What's more, the line between what's “hot” and what's not is extremely blurry. As Zenprise puts it, one company's blacklist is another company's whitelist. After all, how can an organization justify banning Facebook, Twitter, and YouTube company-wide if one of its objectives is to develop a stronger social media presence? And why wouldn't a company encourage employees to help decrease communications costs by using Skype whenever possible?

The answer, for many, is directly linked to productivity: If employees have access to games, app boutiques, and social networking sites, chances are they will fritter away their time while on the clock, right?


“I'm generally not a fan of blacklisting for productivity-preserving purposes, primarily because I think that humans are great at finding ways to waste time.” Pete Lindstrom,
VP Research, Spire Security

NOT A PRODUCTIVITY ISSUE
That argument is weak, says Pete Lindstrom, vice president of research at Spire Security, a risk and cyber-security analysis firm in Malvern, Pa. “I'm generally not a fan of blacklisting for productivity-preserving purposes, primarily because I think that humans are great at finding ways to waste time,” he says. And if they don't waste it online, they will waste it somewhere else or in some other way.

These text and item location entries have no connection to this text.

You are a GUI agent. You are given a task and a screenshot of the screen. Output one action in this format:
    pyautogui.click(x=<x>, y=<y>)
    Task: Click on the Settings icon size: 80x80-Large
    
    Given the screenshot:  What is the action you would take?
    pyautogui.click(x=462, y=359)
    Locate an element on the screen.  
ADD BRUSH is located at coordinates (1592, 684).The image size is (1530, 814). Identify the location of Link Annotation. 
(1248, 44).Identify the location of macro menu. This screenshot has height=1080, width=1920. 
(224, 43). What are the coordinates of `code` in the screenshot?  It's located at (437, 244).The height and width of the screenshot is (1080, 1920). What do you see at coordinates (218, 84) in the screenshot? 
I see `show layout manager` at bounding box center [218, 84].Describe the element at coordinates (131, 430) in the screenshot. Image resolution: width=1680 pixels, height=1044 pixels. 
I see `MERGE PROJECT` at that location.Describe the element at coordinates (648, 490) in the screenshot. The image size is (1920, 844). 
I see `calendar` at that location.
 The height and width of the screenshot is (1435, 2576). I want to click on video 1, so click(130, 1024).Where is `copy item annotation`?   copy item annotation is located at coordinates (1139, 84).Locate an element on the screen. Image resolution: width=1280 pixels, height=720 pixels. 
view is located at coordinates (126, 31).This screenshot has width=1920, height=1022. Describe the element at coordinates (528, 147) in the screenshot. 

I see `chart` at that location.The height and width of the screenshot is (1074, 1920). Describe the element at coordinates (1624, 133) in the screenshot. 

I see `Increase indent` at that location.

Security is another issue, especially for companies in highly regulated industries. “To the extent that we are trying to get smarter about security, and are blacklisting in order to protect against things like drive-by downloads, spyware, and various types of attacks against systems, then I'm generally supportive of the notion,” Lindstrom says.

Even firms operating under less restrictive regulations can fall prey to, say, the likes of Dropbox. All that's needed is for a disgruntled employee to download valuable client lists or trade secrets onto his or her personal hard drive, and the company has a potential disaster on its hands.

For the majority of organizations, however, blacklisting is a question of balance. Banning presumably responsible adults from full Internet access usually results in decreased employee morale, which is not so great if there is an interest in maintaining productivity.

For Lindstrom, if blacklisting seems like a company's only option, then the company's leadership needs to explain itself clearly. “I would hope that management, in talking about blacklisting, would be clear in their objectives and also fair to their employees,” he says. “If it's because of a specific security concern, then they should have a very specific reason as to why it exists, and why there isn't a better way [to protect against it].”